◆ MATERIAL SHOWN
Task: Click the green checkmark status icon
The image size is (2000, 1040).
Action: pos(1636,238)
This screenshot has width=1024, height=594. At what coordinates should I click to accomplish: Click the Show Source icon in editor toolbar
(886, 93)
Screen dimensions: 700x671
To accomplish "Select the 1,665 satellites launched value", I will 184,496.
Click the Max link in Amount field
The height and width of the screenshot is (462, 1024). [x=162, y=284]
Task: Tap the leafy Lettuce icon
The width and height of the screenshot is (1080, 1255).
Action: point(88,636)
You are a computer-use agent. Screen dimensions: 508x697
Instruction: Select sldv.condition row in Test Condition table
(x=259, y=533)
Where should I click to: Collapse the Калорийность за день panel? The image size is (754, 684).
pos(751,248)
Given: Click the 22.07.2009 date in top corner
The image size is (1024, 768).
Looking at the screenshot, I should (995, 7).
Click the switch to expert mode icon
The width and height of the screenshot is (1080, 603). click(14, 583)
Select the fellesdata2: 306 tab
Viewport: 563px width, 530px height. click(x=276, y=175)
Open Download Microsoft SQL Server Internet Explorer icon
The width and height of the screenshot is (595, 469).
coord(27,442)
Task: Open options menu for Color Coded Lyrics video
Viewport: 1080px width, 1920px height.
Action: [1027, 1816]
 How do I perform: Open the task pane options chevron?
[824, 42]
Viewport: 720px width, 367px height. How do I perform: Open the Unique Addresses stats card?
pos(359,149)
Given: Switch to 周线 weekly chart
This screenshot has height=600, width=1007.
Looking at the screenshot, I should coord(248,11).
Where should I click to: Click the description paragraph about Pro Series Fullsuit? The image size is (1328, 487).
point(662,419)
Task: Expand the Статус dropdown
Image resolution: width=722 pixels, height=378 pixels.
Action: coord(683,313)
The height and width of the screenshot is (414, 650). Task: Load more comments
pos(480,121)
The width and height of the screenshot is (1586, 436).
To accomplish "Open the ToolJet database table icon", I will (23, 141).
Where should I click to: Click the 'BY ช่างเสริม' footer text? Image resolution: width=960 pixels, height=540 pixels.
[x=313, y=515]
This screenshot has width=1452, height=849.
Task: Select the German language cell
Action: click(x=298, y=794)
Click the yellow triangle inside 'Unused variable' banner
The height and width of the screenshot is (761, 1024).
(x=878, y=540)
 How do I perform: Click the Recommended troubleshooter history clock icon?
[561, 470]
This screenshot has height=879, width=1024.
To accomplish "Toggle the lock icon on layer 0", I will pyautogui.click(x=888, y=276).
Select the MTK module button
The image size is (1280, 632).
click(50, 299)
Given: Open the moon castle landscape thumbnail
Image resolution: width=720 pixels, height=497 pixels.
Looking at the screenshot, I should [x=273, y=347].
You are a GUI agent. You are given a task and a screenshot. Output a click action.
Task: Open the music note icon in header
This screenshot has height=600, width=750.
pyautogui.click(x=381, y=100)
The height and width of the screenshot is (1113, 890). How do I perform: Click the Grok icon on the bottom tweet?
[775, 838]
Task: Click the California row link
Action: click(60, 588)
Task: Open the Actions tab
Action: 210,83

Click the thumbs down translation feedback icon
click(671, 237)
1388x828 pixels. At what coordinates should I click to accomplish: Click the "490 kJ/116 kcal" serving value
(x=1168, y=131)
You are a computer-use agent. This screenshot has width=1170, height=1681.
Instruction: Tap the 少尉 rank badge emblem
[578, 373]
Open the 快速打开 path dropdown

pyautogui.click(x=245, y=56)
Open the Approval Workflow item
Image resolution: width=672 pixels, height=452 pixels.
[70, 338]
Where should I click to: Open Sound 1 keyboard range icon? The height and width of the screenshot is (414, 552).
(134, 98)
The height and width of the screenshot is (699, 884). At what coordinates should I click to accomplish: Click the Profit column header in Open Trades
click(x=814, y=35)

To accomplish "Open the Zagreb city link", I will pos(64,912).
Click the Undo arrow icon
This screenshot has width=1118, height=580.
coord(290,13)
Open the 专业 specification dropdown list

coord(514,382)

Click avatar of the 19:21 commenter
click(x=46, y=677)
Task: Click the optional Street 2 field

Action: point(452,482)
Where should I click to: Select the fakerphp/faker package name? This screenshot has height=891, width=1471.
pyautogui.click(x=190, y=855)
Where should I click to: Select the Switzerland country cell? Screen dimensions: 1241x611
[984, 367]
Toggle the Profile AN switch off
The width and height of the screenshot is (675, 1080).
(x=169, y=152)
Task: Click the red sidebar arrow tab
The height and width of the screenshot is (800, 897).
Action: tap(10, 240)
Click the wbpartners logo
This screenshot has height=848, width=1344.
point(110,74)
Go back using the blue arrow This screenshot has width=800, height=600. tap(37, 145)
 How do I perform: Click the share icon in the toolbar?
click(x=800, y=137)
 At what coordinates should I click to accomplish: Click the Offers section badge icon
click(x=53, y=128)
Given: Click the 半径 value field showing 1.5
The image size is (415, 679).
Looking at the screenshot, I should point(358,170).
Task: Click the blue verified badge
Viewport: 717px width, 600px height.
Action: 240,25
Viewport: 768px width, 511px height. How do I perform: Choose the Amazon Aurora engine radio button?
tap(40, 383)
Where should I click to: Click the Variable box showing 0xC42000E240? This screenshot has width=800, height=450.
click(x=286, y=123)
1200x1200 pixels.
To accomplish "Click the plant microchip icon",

◆ INSTRUCTIONS FOR THE TASK
The answer is the full data, repeated exactly as shown.

◆ ANSWER SECTION
Task: Click the green checkmark status icon
The image size is (2000, 1040).
Action: pos(1636,238)
This screenshot has width=1024, height=594. At what coordinates should I click to accomplish: Click the Show Source icon in editor toolbar
(886, 93)
Screen dimensions: 700x671
To accomplish "Select the 1,665 satellites launched value", I will 184,496.
Click the Max link in Amount field
The height and width of the screenshot is (462, 1024). [x=162, y=284]
Task: Tap the leafy Lettuce icon
The width and height of the screenshot is (1080, 1255).
Action: point(88,636)
You are a computer-use agent. Screen dimensions: 508x697
Instruction: Select sldv.condition row in Test Condition table
(x=259, y=533)
Where should I click to: Collapse the Калорийность за день panel? The image size is (754, 684).
pos(751,248)
Given: Click the 22.07.2009 date in top corner
The image size is (1024, 768).
Looking at the screenshot, I should (995, 7).
Click the switch to expert mode icon
The width and height of the screenshot is (1080, 603). click(14, 583)
Select the fellesdata2: 306 tab
Viewport: 563px width, 530px height. click(x=276, y=175)
Open Download Microsoft SQL Server Internet Explorer icon
The width and height of the screenshot is (595, 469).
coord(27,442)
Task: Open options menu for Color Coded Lyrics video
Viewport: 1080px width, 1920px height.
Action: [1027, 1816]
 How do I perform: Open the task pane options chevron?
[824, 42]
Viewport: 720px width, 367px height. How do I perform: Open the Unique Addresses stats card?
pos(359,149)
Given: Switch to 周线 weekly chart
This screenshot has height=600, width=1007.
Looking at the screenshot, I should coord(248,11).
Where should I click to: Click the description paragraph about Pro Series Fullsuit? The image size is (1328, 487).
point(662,419)
Task: Expand the Статус dropdown
Image resolution: width=722 pixels, height=378 pixels.
Action: coord(683,313)
The height and width of the screenshot is (414, 650). Task: Load more comments
pos(480,121)
The width and height of the screenshot is (1586, 436).
To accomplish "Open the ToolJet database table icon", I will (23, 141).
Where should I click to: Click the 'BY ช่างเสริม' footer text? Image resolution: width=960 pixels, height=540 pixels.
[x=313, y=515]
This screenshot has width=1452, height=849.
Task: Select the German language cell
Action: click(x=298, y=794)
Click the yellow triangle inside 'Unused variable' banner
The height and width of the screenshot is (761, 1024).
(x=878, y=540)
 How do I perform: Click the Recommended troubleshooter history clock icon?
[561, 470]
This screenshot has height=879, width=1024.
To accomplish "Toggle the lock icon on layer 0", I will pyautogui.click(x=888, y=276).
Select the MTK module button
The image size is (1280, 632).
click(50, 299)
Given: Open the moon castle landscape thumbnail
Image resolution: width=720 pixels, height=497 pixels.
Looking at the screenshot, I should [x=273, y=347].
You are a GUI agent. You are given a task and a screenshot. Output a click action.
Task: Open the music note icon in header
This screenshot has height=600, width=750.
pyautogui.click(x=381, y=100)
The height and width of the screenshot is (1113, 890). How do I perform: Click the Grok icon on the bottom tweet?
[775, 838]
Task: Click the California row link
Action: click(60, 588)
Task: Open the Actions tab
Action: 210,83

Click the thumbs down translation feedback icon
click(671, 237)
1388x828 pixels. At what coordinates should I click to accomplish: Click the "490 kJ/116 kcal" serving value
(x=1168, y=131)
You are a computer-use agent. This screenshot has width=1170, height=1681.
Instruction: Tap the 少尉 rank badge emblem
[578, 373]
Open the 快速打开 path dropdown

pyautogui.click(x=245, y=56)
Open the Approval Workflow item
Image resolution: width=672 pixels, height=452 pixels.
[70, 338]
Where should I click to: Open Sound 1 keyboard range icon? The height and width of the screenshot is (414, 552).
(134, 98)
The height and width of the screenshot is (699, 884). At what coordinates should I click to accomplish: Click the Profit column header in Open Trades
click(x=814, y=35)

To accomplish "Open the Zagreb city link", I will pos(64,912).
Click the Undo arrow icon
This screenshot has width=1118, height=580.
coord(290,13)
Open the 专业 specification dropdown list

coord(514,382)

Click avatar of the 19:21 commenter
click(x=46, y=677)
Task: Click the optional Street 2 field

Action: point(452,482)
Where should I click to: Select the fakerphp/faker package name? This screenshot has height=891, width=1471.
pyautogui.click(x=190, y=855)
Where should I click to: Select the Switzerland country cell? Screen dimensions: 1241x611
[984, 367]
Toggle the Profile AN switch off
The width and height of the screenshot is (675, 1080).
(x=169, y=152)
Task: Click the red sidebar arrow tab
The height and width of the screenshot is (800, 897).
Action: tap(10, 240)
Click the wbpartners logo
This screenshot has height=848, width=1344.
point(110,74)
Go back using the blue arrow This screenshot has width=800, height=600. tap(37, 145)
 How do I perform: Click the share icon in the toolbar?
click(x=800, y=137)
 At what coordinates should I click to accomplish: Click the Offers section badge icon
click(x=53, y=128)
Given: Click the 半径 value field showing 1.5
The image size is (415, 679).
Looking at the screenshot, I should point(358,170).
Task: Click the blue verified badge
Viewport: 717px width, 600px height.
Action: 240,25
Viewport: 768px width, 511px height. How do I perform: Choose the Amazon Aurora engine radio button?
tap(40, 383)
Where should I click to: Click the Variable box showing 0xC42000E240? This screenshot has width=800, height=450.
click(x=286, y=123)
1200x1200 pixels.
To accomplish "Click the plant microchip icon",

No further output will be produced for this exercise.